* Start Source records *
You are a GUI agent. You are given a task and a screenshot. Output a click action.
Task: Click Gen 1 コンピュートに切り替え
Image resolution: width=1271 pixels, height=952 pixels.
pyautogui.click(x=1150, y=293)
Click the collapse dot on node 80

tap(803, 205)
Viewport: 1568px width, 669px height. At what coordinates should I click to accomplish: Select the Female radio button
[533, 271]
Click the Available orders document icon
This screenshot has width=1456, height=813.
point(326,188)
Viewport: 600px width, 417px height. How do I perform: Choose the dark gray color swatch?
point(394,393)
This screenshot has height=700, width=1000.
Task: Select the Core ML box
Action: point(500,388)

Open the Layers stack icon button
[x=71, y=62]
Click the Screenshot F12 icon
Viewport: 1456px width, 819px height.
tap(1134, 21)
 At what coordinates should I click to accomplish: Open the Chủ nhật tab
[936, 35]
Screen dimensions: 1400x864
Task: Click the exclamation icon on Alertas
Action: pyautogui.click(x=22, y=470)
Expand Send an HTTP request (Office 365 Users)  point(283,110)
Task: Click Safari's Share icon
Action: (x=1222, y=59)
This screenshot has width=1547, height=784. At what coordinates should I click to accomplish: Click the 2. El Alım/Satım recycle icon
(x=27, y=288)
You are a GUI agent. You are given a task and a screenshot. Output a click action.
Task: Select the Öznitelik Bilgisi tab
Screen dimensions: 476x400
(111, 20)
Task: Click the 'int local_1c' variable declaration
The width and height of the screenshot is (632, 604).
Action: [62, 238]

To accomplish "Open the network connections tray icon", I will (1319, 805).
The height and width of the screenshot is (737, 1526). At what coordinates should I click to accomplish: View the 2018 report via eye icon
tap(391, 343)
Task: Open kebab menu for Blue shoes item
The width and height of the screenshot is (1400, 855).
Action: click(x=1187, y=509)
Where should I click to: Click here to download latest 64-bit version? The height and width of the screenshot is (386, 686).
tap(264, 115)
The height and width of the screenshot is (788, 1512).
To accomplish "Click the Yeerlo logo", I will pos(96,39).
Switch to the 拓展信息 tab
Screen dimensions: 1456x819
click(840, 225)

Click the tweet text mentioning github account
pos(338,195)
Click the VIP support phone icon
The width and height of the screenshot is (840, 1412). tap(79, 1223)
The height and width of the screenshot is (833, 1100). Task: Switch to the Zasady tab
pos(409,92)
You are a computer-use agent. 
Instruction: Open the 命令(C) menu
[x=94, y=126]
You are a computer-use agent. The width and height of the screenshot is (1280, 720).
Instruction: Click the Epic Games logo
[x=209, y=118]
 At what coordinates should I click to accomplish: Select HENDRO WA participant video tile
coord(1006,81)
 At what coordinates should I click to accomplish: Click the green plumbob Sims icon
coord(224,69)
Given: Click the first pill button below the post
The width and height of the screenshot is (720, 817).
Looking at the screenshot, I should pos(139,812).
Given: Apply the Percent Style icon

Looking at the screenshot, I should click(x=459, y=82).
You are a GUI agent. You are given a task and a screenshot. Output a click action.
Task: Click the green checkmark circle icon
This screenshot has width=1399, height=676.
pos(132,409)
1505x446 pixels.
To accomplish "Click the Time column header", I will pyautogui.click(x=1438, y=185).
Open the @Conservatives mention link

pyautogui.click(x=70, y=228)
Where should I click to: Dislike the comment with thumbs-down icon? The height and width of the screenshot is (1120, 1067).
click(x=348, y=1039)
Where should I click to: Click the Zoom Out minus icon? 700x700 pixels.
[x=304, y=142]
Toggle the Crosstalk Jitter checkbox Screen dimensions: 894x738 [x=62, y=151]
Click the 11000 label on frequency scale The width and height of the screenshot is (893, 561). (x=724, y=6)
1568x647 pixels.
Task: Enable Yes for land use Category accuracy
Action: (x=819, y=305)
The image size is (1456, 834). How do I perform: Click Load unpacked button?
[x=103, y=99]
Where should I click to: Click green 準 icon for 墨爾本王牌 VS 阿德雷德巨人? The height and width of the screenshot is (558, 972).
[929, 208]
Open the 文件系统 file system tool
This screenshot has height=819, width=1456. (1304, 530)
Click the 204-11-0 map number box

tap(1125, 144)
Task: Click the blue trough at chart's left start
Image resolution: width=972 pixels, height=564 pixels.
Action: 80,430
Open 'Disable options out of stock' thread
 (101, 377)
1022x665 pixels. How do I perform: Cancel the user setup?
* End Source records *
Reproduce all of the records above line for line, with no changes.

You are a GUI agent. You are given a task and a screenshot. Output a click action.
Task: Click Gen 1 コンピュートに切り替え
Image resolution: width=1271 pixels, height=952 pixels.
pyautogui.click(x=1150, y=293)
Click the collapse dot on node 80

tap(803, 205)
Viewport: 1568px width, 669px height. At what coordinates should I click to accomplish: Select the Female radio button
[533, 271]
Click the Available orders document icon
This screenshot has width=1456, height=813.
point(326,188)
Viewport: 600px width, 417px height. How do I perform: Choose the dark gray color swatch?
point(394,393)
This screenshot has height=700, width=1000.
Task: Select the Core ML box
Action: point(500,388)

Open the Layers stack icon button
[x=71, y=62]
Click the Screenshot F12 icon
Viewport: 1456px width, 819px height.
tap(1134, 21)
 At what coordinates should I click to accomplish: Open the Chủ nhật tab
[936, 35]
Screen dimensions: 1400x864
Task: Click the exclamation icon on Alertas
Action: pyautogui.click(x=22, y=470)
Expand Send an HTTP request (Office 365 Users)  point(283,110)
Task: Click Safari's Share icon
Action: (x=1222, y=59)
This screenshot has width=1547, height=784. At what coordinates should I click to accomplish: Click the 2. El Alım/Satım recycle icon
(x=27, y=288)
You are a GUI agent. You are given a task and a screenshot. Output a click action.
Task: Select the Öznitelik Bilgisi tab
Screen dimensions: 476x400
(111, 20)
Task: Click the 'int local_1c' variable declaration
The width and height of the screenshot is (632, 604).
Action: [62, 238]

To accomplish "Open the network connections tray icon", I will (1319, 805).
The height and width of the screenshot is (737, 1526). At what coordinates should I click to accomplish: View the 2018 report via eye icon
tap(391, 343)
Task: Open kebab menu for Blue shoes item
The width and height of the screenshot is (1400, 855).
Action: click(x=1187, y=509)
Where should I click to: Click here to download latest 64-bit version? The height and width of the screenshot is (386, 686).
tap(264, 115)
The height and width of the screenshot is (788, 1512).
To accomplish "Click the Yeerlo logo", I will pos(96,39).
Switch to the 拓展信息 tab
Screen dimensions: 1456x819
click(840, 225)

Click the tweet text mentioning github account
pos(338,195)
Click the VIP support phone icon
The width and height of the screenshot is (840, 1412). tap(79, 1223)
The height and width of the screenshot is (833, 1100). Task: Switch to the Zasady tab
pos(409,92)
You are a computer-use agent. 
Instruction: Open the 命令(C) menu
[x=94, y=126]
You are a computer-use agent. The width and height of the screenshot is (1280, 720).
Instruction: Click the Epic Games logo
[x=209, y=118]
 At what coordinates should I click to accomplish: Select HENDRO WA participant video tile
coord(1006,81)
 At what coordinates should I click to accomplish: Click the green plumbob Sims icon
coord(224,69)
Given: Click the first pill button below the post
The width and height of the screenshot is (720, 817).
Looking at the screenshot, I should pos(139,812).
Given: Apply the Percent Style icon

Looking at the screenshot, I should click(x=459, y=82).
You are a GUI agent. You are given a task and a screenshot. Output a click action.
Task: Click the green checkmark circle icon
This screenshot has width=1399, height=676.
pos(132,409)
1505x446 pixels.
To accomplish "Click the Time column header", I will pyautogui.click(x=1438, y=185).
Open the @Conservatives mention link

pyautogui.click(x=70, y=228)
Where should I click to: Dislike the comment with thumbs-down icon? The height and width of the screenshot is (1120, 1067).
click(x=348, y=1039)
Where should I click to: Click the Zoom Out minus icon? 700x700 pixels.
[x=304, y=142]
Toggle the Crosstalk Jitter checkbox Screen dimensions: 894x738 [x=62, y=151]
Click the 11000 label on frequency scale The width and height of the screenshot is (893, 561). (x=724, y=6)
1568x647 pixels.
Task: Enable Yes for land use Category accuracy
Action: (x=819, y=305)
The image size is (1456, 834). How do I perform: Click Load unpacked button?
[x=103, y=99]
Where should I click to: Click green 準 icon for 墨爾本王牌 VS 阿德雷德巨人? The height and width of the screenshot is (558, 972).
[929, 208]
Open the 文件系统 file system tool
This screenshot has height=819, width=1456. (1304, 530)
Click the 204-11-0 map number box

tap(1125, 144)
Task: Click the blue trough at chart's left start
Image resolution: width=972 pixels, height=564 pixels.
Action: 80,430
Open 'Disable options out of stock' thread
 (101, 377)
1022x665 pixels. How do I perform: Cancel the user setup?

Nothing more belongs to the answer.